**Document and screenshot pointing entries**
* * * *
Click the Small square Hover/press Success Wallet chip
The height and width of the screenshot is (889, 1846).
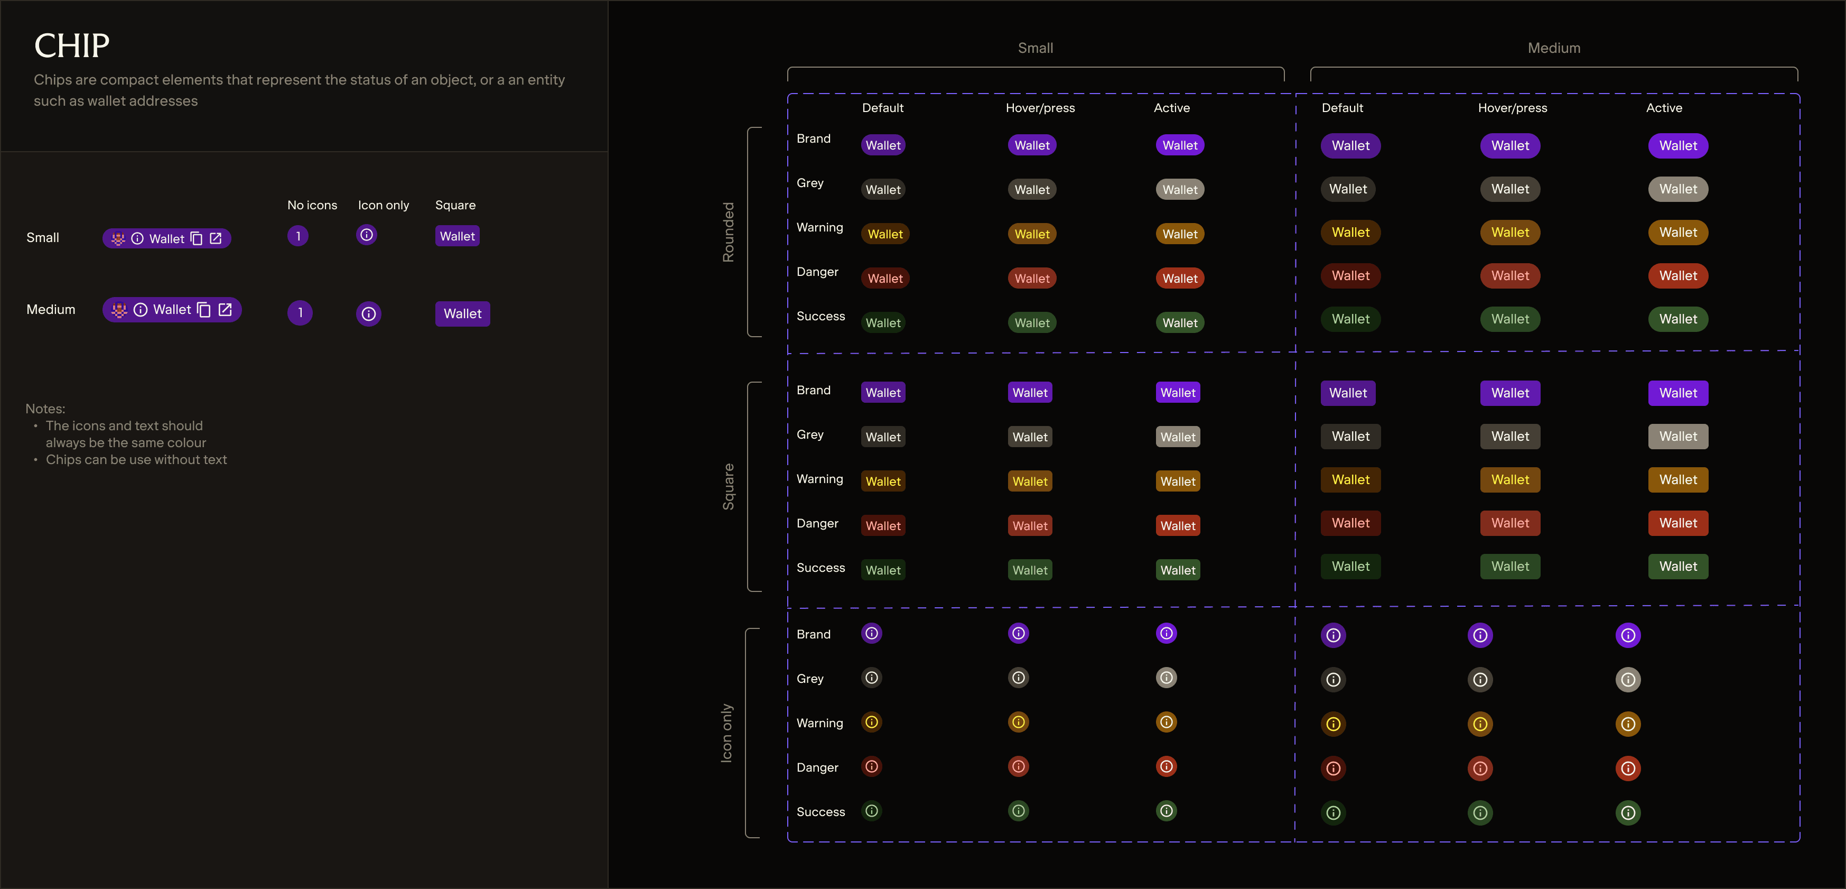pos(1030,570)
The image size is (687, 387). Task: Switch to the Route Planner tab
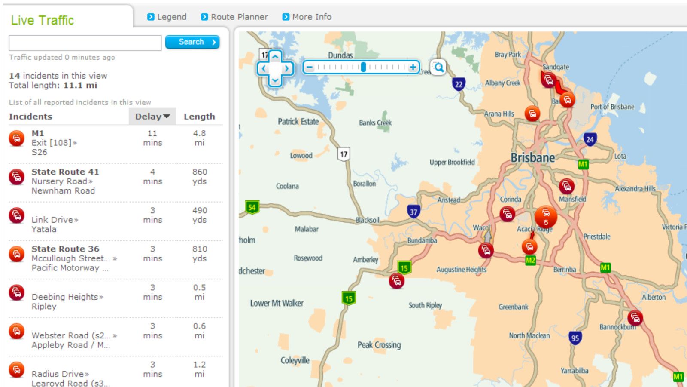pyautogui.click(x=238, y=17)
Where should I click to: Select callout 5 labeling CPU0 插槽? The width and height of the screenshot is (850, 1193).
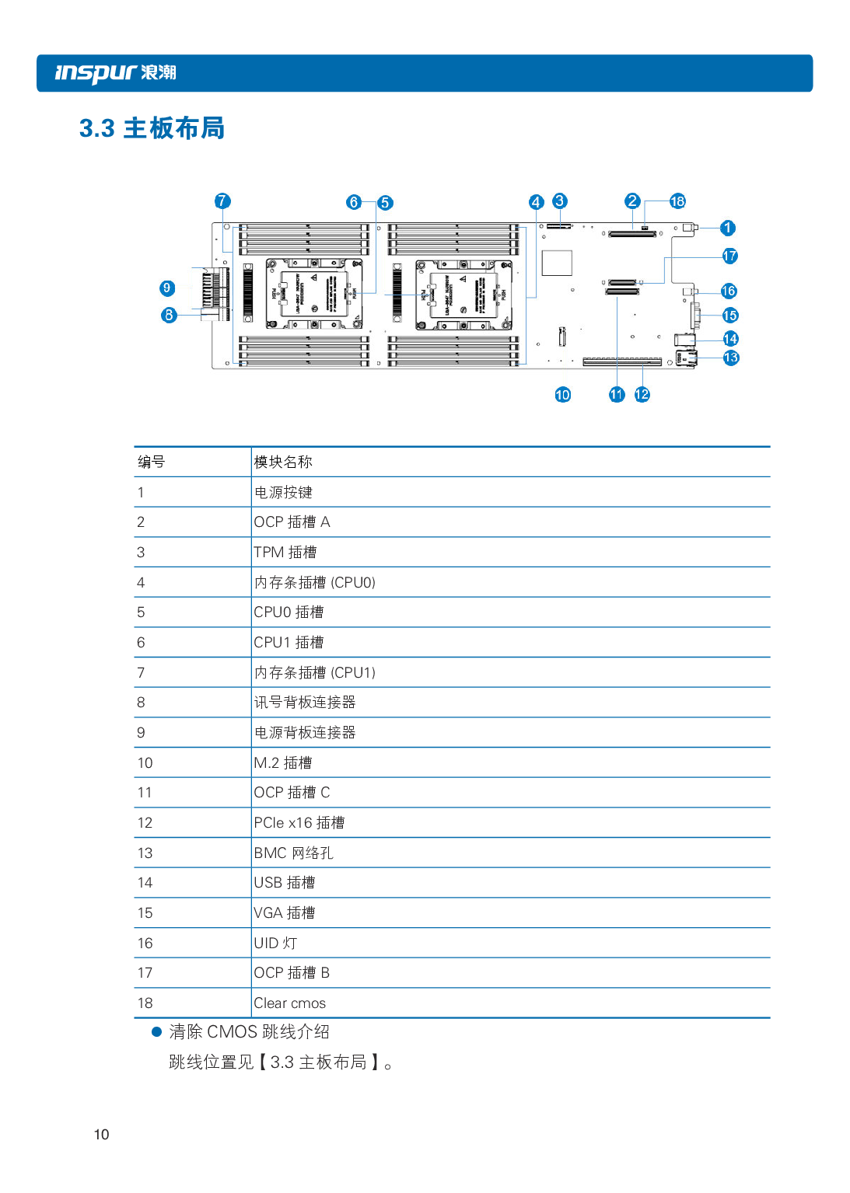(385, 202)
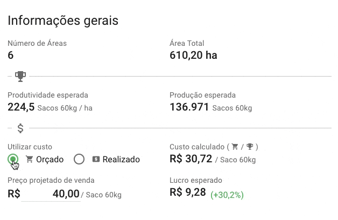The height and width of the screenshot is (220, 338).
Task: Click the Área Total value 610,20 ha
Action: tap(193, 55)
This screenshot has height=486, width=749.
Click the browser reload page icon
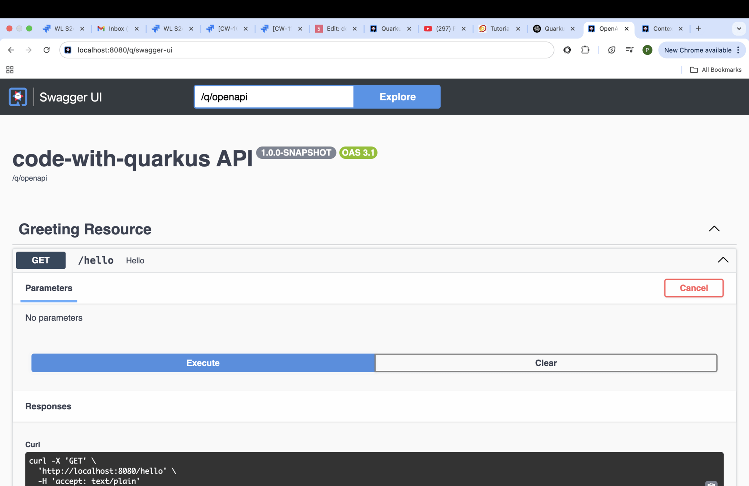pos(46,50)
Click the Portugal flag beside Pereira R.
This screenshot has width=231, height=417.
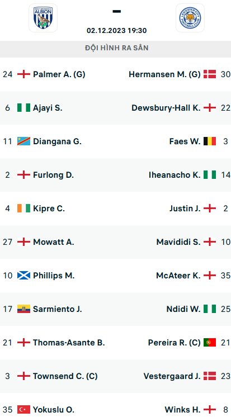point(210,342)
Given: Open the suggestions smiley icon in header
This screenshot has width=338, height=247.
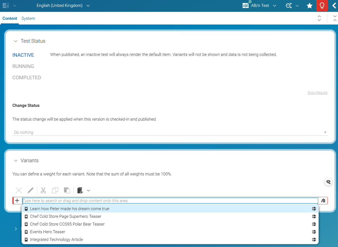Looking at the screenshot, I should click(289, 6).
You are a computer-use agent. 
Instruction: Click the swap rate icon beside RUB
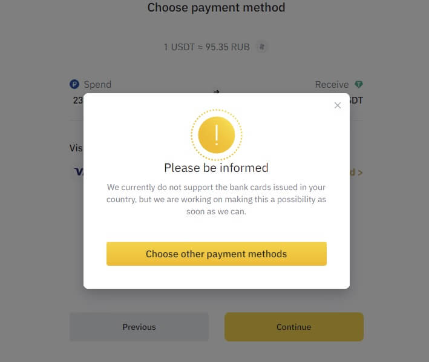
* * * *
**WORK REQUIRED**
Render every line of the entries above as a JSON list of strings, one string per line, with blank lines and the pictures left out.

**WRITTEN REPLY**
[
  "Click the Small square Hover/press Success Wallet chip",
  "The height and width of the screenshot is (889, 1846).",
  "pos(1030,570)",
  "The image size is (687, 387). Task: Switch to the Route Planner tab",
  "pyautogui.click(x=238, y=17)",
  "Where should I click to: Select callout 5 labeling CPU0 插槽? The width and height of the screenshot is (850, 1193).",
  "(385, 202)",
  "The height and width of the screenshot is (220, 338).",
  "Task: Click the Área Total value 610,20 ha",
  "Action: tap(193, 55)",
  "This screenshot has height=486, width=749.",
  "Click the browser reload page icon",
  "pos(46,50)",
  "Click the Portugal flag beside Pereira R.",
  "This screenshot has width=231, height=417.",
  "point(210,342)",
  "Given: Open the suggestions smiley icon in header",
  "This screenshot has width=338, height=247.",
  "Looking at the screenshot, I should click(289, 6).",
  "You are a computer-use agent. ",
  "Instruction: Click the swap rate icon beside RUB"
]